A Walk Across the Sun by Corban Addison

There’s nothing new about the genre of socially conscious fiction, Charles Dickens wrote many in Victorian England, bringing to the attention of the reading public the plight of the lower classes.

He was criticised for selling people’s stories because he earned money from it, even though the works were simply a product of his imagination. It is now widely recognised that the true to life scenes and images Dickens books conjured up helped people understand the issues more fully and resulted in changes in society that made it more compassionate to the poor.

A well-researched novel is an excellent way to get a taste of a subject in a way that a text book can never duplicate. The vivid detail a good author creates helps the reader understand emotionally an issue in a way a textbook can never duplicate.

One such story is this. True crime meets fiction in this here. Two teenage sisters lose everything they know and love when a tsunami kills their parents. Friends and relatives are no more and everything they had is simply washed away. They travel to a convent, where they know people will care for them, but sadly they are kidnapped and sold into the slave trade.

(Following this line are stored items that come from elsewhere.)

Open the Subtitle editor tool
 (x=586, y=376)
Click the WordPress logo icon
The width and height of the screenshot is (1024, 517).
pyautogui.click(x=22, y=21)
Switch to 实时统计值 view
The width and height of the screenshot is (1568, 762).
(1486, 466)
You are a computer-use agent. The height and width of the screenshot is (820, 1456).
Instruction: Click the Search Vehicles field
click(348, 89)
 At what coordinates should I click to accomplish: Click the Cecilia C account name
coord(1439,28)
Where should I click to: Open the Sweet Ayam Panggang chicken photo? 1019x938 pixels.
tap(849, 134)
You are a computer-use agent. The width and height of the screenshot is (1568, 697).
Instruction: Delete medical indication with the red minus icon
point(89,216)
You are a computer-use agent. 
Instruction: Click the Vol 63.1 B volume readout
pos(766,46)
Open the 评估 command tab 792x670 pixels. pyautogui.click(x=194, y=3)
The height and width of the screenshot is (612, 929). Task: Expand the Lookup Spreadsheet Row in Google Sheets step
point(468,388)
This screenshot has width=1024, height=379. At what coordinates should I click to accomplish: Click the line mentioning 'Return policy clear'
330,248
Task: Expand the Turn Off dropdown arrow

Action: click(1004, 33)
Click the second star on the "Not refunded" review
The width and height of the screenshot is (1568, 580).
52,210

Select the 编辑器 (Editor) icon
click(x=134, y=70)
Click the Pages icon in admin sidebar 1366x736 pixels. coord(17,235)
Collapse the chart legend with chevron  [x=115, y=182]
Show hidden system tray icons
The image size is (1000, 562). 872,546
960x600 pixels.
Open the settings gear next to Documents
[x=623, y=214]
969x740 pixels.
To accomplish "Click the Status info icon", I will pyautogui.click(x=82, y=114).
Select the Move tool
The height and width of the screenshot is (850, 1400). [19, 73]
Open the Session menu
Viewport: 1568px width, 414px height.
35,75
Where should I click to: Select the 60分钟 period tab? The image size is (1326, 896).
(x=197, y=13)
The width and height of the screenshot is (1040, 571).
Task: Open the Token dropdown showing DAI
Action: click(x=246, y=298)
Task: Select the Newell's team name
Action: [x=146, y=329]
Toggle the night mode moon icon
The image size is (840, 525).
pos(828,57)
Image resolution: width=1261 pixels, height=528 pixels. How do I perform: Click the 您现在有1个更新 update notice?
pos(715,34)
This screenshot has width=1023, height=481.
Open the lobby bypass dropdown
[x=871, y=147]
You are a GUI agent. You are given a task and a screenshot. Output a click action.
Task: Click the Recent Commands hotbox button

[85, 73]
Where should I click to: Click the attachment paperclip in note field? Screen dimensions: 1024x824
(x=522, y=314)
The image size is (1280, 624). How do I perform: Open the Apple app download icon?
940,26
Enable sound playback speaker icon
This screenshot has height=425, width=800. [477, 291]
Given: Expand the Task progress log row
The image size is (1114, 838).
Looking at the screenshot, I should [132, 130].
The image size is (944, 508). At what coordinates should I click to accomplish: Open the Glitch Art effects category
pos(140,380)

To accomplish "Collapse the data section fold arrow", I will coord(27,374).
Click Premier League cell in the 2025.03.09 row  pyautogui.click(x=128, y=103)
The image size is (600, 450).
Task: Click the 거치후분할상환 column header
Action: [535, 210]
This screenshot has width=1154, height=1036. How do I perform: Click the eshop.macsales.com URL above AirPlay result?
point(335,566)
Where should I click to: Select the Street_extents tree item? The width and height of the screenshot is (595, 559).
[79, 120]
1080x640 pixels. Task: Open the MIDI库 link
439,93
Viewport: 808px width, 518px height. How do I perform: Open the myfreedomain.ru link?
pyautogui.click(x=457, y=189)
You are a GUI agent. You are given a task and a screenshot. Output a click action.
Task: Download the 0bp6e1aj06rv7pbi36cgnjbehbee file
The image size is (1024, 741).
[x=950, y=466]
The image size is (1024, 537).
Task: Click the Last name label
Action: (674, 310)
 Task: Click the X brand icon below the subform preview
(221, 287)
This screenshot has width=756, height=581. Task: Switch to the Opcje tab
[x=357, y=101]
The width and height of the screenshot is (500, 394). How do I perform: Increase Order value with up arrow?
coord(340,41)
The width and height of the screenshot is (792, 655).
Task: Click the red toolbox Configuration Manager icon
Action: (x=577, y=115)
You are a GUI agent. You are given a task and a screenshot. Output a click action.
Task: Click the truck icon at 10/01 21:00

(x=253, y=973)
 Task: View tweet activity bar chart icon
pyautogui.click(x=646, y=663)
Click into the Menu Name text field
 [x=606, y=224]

On the other side of the world a lawyer struggles with the death of his child and the break-up of his marriage. At first there seems no way the characters can come together yet they do, and it sets in motion a train of events that takes some months to unravel. The ending is a tense and pacey as any thriller yet it ends happily. The journey is emotional, it takes the reader from the terror of captivity to the relief of freedom.

I loved this book because of its emotional detail. Others did the same, judging by their reviews on Amazon and totally recommend it for a really engrossing read. I couldn’t put it down.